Como recordarán mis queridos hermanos cofrades, desde que hace un año recibimos la solicitud presentada por la persona anteriormente citada, Xacobe Casavella Mateo, para cubrir la plaza de nuestra Santa Cofradía, vacante debido al fallecimiento del anterior cofrade, el hermano Manuel Paz Pombo, comerciante del ramo de la hostelería, que había sido secretario durante los últimos veinte años, yo inicié averiguaciones, algo que hago siempre que una plaza debe ser cubierta, sin que nadie me lo pida, pero entendiendo que es bueno para la preservación de los santos fines de nuestra hermandad. Y pienso que este caso ha demostrado que mis prevenciones, y las molestias tomadas todos estos años investigando a cada candidato, tenían sólido fundamento.

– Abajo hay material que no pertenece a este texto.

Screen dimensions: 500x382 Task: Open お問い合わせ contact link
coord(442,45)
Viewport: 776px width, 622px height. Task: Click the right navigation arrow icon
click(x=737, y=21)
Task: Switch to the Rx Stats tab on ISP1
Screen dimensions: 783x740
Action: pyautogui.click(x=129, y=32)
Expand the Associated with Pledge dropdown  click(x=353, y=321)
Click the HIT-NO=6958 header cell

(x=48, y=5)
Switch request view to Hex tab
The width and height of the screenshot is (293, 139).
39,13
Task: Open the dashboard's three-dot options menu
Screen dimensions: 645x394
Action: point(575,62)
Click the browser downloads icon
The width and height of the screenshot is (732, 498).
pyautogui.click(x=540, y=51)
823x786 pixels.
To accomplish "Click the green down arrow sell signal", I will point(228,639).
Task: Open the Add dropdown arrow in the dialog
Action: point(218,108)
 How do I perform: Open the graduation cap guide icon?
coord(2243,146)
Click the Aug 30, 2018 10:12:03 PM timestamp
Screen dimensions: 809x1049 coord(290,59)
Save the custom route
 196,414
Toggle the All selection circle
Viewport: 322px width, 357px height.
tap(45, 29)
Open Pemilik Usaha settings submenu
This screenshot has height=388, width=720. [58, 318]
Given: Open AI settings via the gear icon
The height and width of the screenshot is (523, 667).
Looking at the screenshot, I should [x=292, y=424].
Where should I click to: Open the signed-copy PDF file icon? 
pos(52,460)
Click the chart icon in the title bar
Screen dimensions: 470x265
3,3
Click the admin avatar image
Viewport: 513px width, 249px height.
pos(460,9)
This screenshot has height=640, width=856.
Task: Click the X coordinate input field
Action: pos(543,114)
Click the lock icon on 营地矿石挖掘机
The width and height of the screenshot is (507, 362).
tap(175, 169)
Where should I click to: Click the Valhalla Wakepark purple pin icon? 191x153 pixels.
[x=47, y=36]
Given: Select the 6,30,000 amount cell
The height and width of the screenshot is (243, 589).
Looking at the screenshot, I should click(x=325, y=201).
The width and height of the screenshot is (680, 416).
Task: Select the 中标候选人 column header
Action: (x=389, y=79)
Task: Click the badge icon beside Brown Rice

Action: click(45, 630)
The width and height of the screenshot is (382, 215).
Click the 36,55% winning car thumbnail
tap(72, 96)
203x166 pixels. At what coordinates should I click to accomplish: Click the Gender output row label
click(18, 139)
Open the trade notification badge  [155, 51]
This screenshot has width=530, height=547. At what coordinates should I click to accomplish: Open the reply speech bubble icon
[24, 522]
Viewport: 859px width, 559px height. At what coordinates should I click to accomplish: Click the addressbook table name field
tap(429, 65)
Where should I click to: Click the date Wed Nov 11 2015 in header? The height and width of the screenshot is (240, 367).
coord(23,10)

Los primeros pasos de mi indagación fueron buscar información escrita sobre este individuo, vecino de nuestra ciudad. Encontré una ficha de él en una útil publicación, (Gallegos del siglo XXI, editada por el periódico local, en la que se recogen los datos más importantes de las personas más destacadas de la ciudad. Y allí figuraba lo siguiente:
«Xacobe Casavella Mateo (2 de noviembre de 1968). Perteneciente a una antigua familia compostelana, un antiguo linaje que ha dado a la ciudad artistas, arquitectos, escultores, clérigos y figuras públicas. Licenciado en Ciencias Empresariales y Derecho. Desempeña un papel relevante y de futuro en la naciente industria audiovisual y en el mundo de la empresa de comunicación».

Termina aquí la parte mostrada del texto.